One approach to get around the issue you are running into is to assign each of the runs to a specific group. Example set group = version_0 for any runs that logs metrics for this specific version of the model. You could then set grouping in the workspace to help with tracking the different metrics for each experiment, see this example workspace.
Hope this helps and please let us know if you have additional questions.
Hi,
Thanks again for your help, it’s a bit sad that my issue cannot be solved as is but the workaround you suggested with the groups looks fine.
Do you have any idea why logging has to be monotonically increasing in W&B? Is there fundamental implementation constraints making it impossible, or is it just not implemented for now and could eventually be supported one day? Should I consider sending a feature request?
Hi @ari0u, I’m jumping in here as Mohammad is out now. If you’d like to log metrics to a previous step I can create a new feature request for this. Could you please share with me a little bit about your use-case? Thanks!
Hi,
That would be great, yes! My use case is to log so-called “downstream accuracy” when working on self-supervised representation learning methods. The point of those methods is basically to train a neural network to learn semantic representations of some input data, i.e. map each data sample from a dataset to a vector in a latent space, in an unsupervised way, so without using any labels. The output vector corresponding to an input data is called its representation.
Then, a common practice to evaluate the quality of the produced representations is to train a linear classifier with these representations as inputs on a supervised classification task. The idea here is that if the original encoder is able to produce semantically relevant representations, then classes are likely to be linearly separable. For example, for images, that would mean that e.g. all dogs from the dataset are mapped to vectors that are close from each other in the latent space, but far from the vectors that represent planes.
However, because of the self-supervised setting, training the encoder that produces the representations and the linear classifier that learns to separate the classes are two different phases that are run independently, it is really a posteriori evaluation. Therefore to log the values in wandb I would need to be able to add to wandb the downstream accuracy metric after the training and log the values for this metric on past steps.
In terms of wandb features, what I would require is to be able to use wandb.log(..., step=my_step) even if my_step is a past step. Since I know when I have to log past values, there could be a kwarg in wandb.init like enable_log_past_steps, which can be set to True to enable what I want to do but defaults to False to keep the current behaviour unless stated otherwise.

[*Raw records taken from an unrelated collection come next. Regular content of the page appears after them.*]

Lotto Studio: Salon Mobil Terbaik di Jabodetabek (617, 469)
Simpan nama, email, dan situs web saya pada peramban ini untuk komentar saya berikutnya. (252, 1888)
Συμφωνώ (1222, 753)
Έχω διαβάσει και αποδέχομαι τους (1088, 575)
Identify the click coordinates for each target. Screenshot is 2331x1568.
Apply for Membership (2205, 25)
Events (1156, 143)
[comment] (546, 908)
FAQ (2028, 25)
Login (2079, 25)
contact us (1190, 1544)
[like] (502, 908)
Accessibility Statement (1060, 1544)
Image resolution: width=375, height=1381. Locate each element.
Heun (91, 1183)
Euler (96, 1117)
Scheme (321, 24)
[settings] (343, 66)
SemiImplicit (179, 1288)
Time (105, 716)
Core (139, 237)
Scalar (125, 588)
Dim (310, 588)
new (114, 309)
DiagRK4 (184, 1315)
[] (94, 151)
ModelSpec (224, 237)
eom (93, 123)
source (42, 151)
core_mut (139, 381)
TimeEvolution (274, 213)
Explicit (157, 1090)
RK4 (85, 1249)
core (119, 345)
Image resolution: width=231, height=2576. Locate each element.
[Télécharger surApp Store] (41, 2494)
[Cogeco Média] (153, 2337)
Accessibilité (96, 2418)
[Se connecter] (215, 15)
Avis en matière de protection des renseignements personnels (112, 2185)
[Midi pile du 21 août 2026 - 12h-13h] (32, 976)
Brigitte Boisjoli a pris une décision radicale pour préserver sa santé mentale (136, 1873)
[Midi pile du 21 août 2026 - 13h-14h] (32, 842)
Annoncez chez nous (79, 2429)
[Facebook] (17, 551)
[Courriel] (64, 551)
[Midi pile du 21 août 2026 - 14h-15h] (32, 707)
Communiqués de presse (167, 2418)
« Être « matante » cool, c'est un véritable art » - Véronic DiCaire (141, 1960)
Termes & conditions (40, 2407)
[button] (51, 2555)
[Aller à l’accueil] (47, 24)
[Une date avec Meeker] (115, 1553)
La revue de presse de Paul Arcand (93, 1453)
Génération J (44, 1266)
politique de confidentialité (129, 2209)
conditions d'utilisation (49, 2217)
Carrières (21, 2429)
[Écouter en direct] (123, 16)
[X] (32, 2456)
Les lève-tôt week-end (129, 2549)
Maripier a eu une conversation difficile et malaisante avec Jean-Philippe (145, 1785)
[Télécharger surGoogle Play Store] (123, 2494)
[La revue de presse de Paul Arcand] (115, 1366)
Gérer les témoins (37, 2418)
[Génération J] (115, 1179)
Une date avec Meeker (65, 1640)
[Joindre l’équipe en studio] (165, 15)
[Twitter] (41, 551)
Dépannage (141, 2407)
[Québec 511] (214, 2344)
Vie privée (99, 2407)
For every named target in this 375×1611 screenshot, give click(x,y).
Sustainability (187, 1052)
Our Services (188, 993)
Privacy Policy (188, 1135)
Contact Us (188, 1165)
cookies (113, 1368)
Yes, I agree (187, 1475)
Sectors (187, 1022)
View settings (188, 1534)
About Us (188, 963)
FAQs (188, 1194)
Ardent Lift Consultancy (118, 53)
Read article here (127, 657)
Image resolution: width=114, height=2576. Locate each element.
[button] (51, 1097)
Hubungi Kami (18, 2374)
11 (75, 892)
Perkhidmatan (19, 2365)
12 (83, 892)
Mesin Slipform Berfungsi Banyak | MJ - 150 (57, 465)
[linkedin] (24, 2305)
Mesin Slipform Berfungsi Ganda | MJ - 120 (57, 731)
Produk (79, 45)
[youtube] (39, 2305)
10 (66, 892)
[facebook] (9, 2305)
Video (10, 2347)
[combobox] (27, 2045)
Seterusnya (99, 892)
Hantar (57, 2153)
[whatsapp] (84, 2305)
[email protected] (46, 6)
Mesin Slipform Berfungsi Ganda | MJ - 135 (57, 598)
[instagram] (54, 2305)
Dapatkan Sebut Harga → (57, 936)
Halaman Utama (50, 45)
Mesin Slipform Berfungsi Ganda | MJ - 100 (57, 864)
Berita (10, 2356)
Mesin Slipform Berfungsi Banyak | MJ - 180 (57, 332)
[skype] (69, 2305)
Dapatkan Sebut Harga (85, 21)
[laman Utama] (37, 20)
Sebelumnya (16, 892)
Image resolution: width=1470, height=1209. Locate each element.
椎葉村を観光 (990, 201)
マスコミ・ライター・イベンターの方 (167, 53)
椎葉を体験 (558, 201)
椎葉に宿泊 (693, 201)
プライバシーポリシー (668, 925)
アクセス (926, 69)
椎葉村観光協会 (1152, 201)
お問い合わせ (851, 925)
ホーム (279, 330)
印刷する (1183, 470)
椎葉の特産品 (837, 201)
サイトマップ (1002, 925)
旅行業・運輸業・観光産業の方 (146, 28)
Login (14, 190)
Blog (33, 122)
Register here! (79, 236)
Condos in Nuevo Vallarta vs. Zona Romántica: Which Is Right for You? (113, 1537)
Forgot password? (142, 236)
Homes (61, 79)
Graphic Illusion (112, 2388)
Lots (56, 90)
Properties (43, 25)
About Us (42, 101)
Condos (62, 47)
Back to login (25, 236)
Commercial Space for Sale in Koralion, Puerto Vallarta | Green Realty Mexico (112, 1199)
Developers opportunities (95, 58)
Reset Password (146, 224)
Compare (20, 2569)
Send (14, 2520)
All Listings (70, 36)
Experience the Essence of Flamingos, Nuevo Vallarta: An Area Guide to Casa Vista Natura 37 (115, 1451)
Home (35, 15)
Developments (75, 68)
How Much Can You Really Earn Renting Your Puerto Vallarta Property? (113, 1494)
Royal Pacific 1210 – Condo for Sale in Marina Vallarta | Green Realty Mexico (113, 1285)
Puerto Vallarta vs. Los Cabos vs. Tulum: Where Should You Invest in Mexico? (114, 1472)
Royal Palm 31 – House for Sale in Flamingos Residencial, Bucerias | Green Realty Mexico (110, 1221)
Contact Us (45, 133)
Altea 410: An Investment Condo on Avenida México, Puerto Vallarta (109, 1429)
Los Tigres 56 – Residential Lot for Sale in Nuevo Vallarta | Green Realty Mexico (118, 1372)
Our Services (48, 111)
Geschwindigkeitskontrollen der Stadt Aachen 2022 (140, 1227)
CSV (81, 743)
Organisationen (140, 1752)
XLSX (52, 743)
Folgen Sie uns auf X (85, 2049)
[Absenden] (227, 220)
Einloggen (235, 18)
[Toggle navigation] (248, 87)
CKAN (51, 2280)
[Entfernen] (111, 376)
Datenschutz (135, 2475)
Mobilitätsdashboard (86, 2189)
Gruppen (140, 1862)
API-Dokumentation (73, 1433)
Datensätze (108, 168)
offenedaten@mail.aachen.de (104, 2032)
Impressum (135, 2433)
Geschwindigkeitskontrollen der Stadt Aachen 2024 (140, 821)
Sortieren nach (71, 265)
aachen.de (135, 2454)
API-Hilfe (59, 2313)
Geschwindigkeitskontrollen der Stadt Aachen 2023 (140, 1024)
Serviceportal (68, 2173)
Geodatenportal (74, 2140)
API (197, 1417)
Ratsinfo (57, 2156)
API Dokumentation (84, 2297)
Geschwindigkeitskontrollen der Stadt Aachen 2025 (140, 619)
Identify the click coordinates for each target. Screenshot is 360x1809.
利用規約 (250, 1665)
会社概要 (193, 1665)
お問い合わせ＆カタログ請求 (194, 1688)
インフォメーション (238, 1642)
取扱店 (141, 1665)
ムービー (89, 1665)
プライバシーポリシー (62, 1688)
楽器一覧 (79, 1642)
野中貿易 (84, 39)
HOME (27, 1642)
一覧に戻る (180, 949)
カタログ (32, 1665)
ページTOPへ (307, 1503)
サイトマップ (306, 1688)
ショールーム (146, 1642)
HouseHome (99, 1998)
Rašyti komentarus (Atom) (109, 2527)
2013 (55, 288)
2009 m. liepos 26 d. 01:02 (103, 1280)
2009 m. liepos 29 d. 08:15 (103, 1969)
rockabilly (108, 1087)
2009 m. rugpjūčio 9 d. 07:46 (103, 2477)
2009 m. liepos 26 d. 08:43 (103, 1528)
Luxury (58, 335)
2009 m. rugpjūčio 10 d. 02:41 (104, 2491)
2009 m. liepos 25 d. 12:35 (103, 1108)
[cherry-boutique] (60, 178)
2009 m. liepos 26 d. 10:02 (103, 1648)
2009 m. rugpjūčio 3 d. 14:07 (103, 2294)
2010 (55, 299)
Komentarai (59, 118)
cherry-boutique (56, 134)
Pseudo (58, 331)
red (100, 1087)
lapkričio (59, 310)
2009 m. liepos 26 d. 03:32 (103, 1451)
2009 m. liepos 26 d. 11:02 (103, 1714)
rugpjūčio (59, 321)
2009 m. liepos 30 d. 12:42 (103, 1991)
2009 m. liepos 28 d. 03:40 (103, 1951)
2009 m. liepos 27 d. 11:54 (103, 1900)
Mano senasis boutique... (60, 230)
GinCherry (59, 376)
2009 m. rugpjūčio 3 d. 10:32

Since self-supervised learning is becoming a more and more active field of research, I’m sure that such feature would benefit to many people. Please do not hesitate to tell me if something is unclear in my explanations or if you want more details about the usage.
That could be kind a solution, but if I update the config that would mean that downstream accuracy would be a parameter instead of a metric, right? Then I’d lose cool features like logging it for different epochs, or use it for computing parameter importances, etc.
Thank you very much @ari0u, this is a great feedback and I’ll submit internally. Regarding your last question, this is correct, the accuracy would then be a parameter under the config and not a metric.